TASK: Any pictures should be dropped; everything else in the records is to be returned exactly.

== RECORDS SHOWN ==

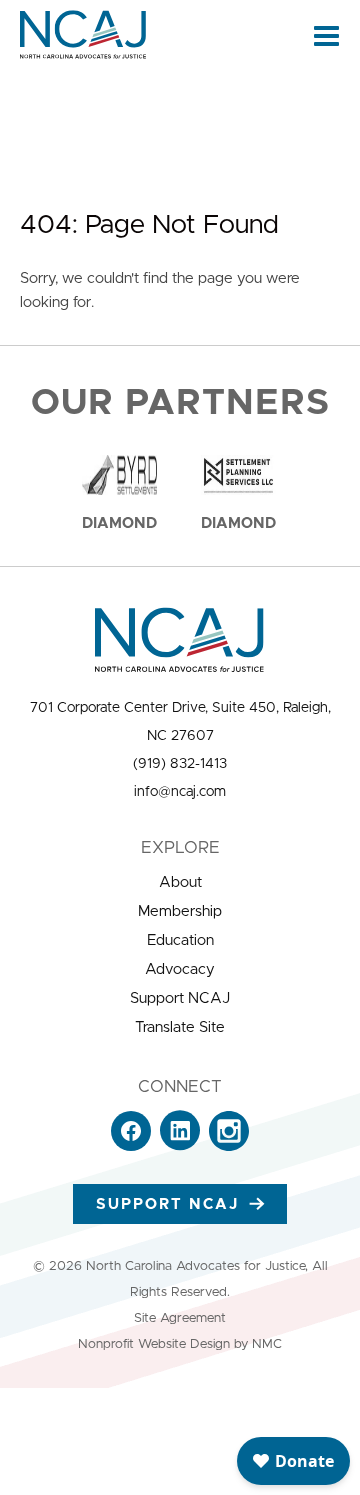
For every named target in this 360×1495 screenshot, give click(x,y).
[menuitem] (180, 883)
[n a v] (326, 35)
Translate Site (180, 1027)
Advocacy (180, 969)
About (180, 882)
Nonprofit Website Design (154, 1344)
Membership (180, 911)
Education (180, 940)
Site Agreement (180, 1318)
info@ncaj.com (180, 792)
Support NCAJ (180, 998)
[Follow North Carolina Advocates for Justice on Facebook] (131, 1146)
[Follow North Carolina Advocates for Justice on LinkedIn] (180, 1146)
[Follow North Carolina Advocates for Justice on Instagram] (229, 1146)
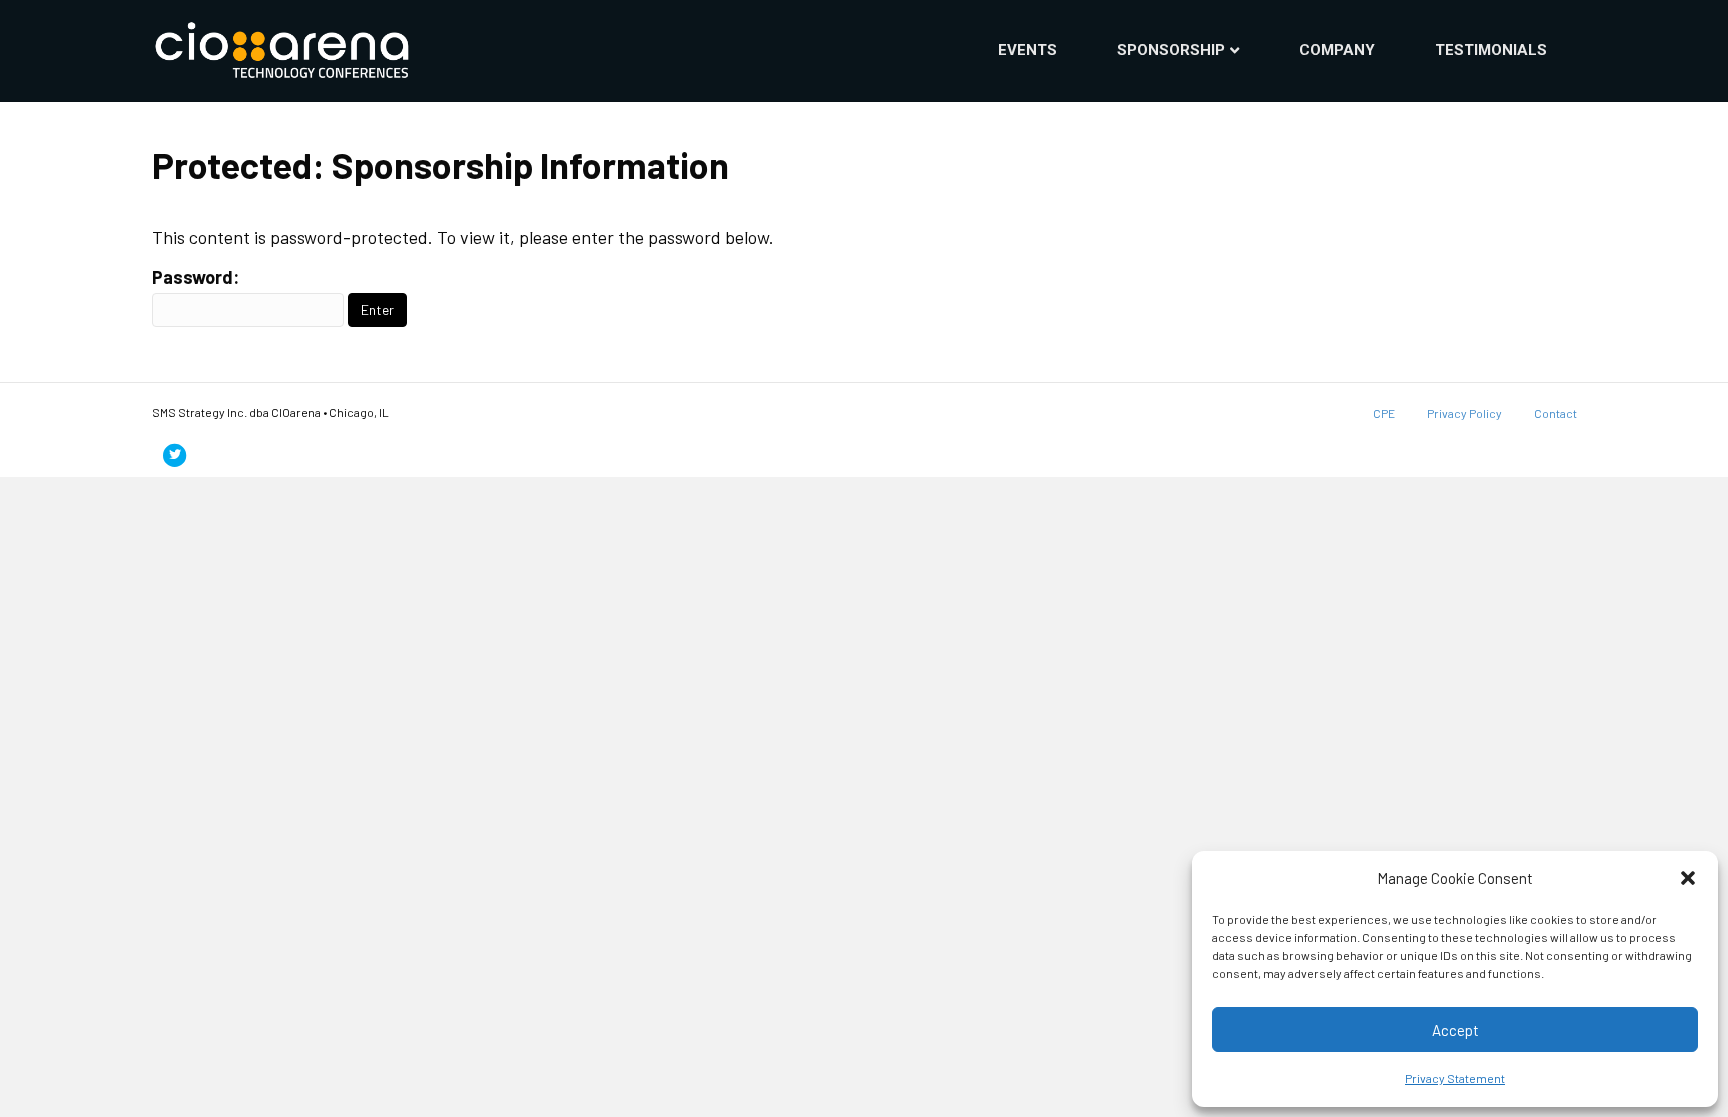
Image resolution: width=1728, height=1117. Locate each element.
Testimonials (1491, 50)
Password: (195, 277)
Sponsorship (1171, 50)
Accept (1455, 1030)
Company (1337, 50)
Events (1027, 50)
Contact (1555, 413)
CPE (1384, 413)
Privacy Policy (1464, 413)
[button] (1688, 878)
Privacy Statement (1455, 1078)
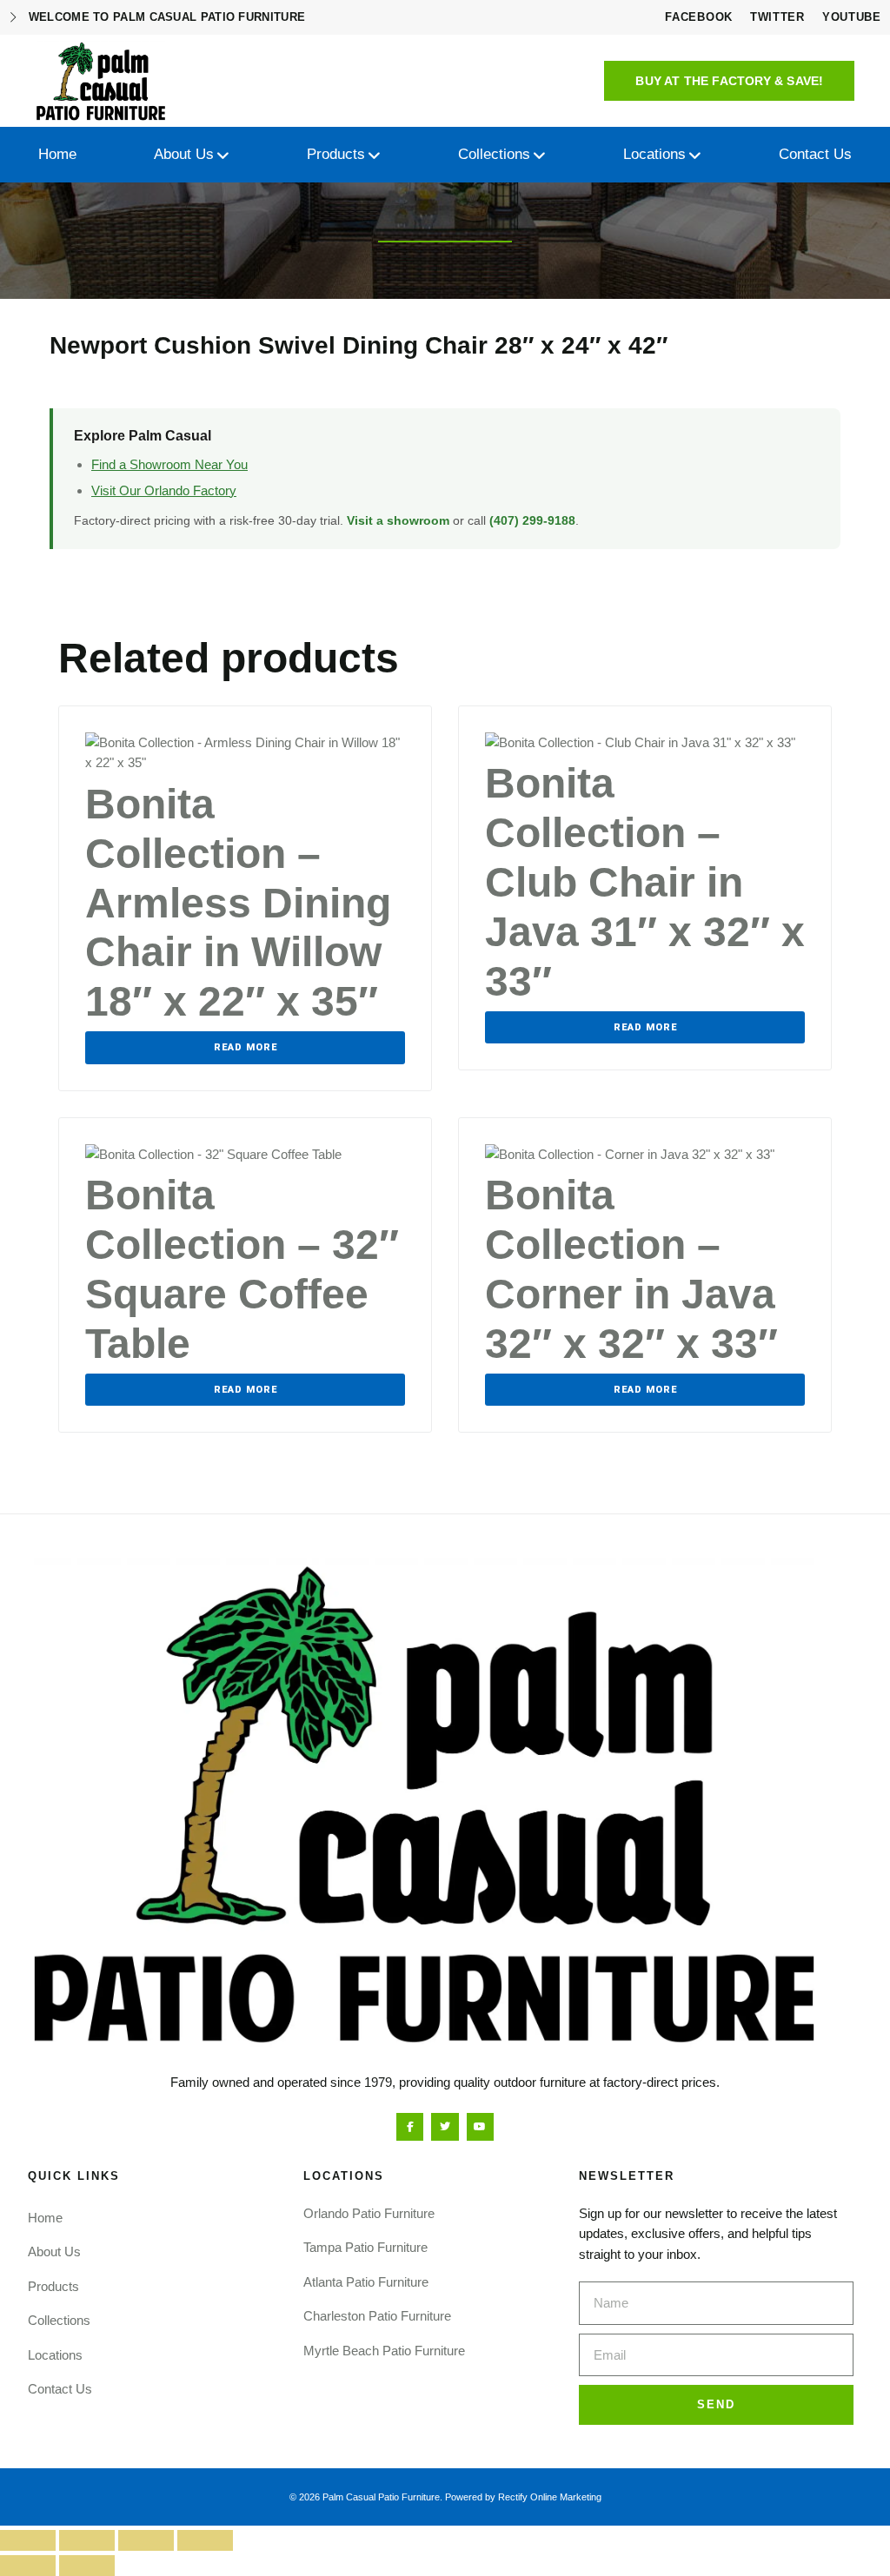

===

RESULT:
For every named target in this 360×1495 screenshot, give click(x,y).
[menuitem] (180, 883)
[n a v] (326, 35)
Translate Site (180, 1027)
Advocacy (180, 969)
About (180, 882)
Nonprofit Website Design (154, 1344)
Membership (180, 911)
Education (180, 940)
Site Agreement (180, 1318)
info@ncaj.com (180, 792)
Support NCAJ (180, 998)
[Follow North Carolina Advocates for Justice on Facebook] (131, 1146)
[Follow North Carolina Advocates for Justice on LinkedIn] (180, 1146)
[Follow North Carolina Advocates for Justice on Instagram] (229, 1146)
Image resolution: width=1728, height=1117. Locate each element.
Testimonials (1491, 50)
Password: (195, 277)
Sponsorship (1171, 50)
Accept (1455, 1030)
Company (1337, 50)
Events (1027, 50)
Contact (1555, 413)
CPE (1384, 413)
Privacy Policy (1464, 413)
[button] (1688, 878)
Privacy Statement (1455, 1078)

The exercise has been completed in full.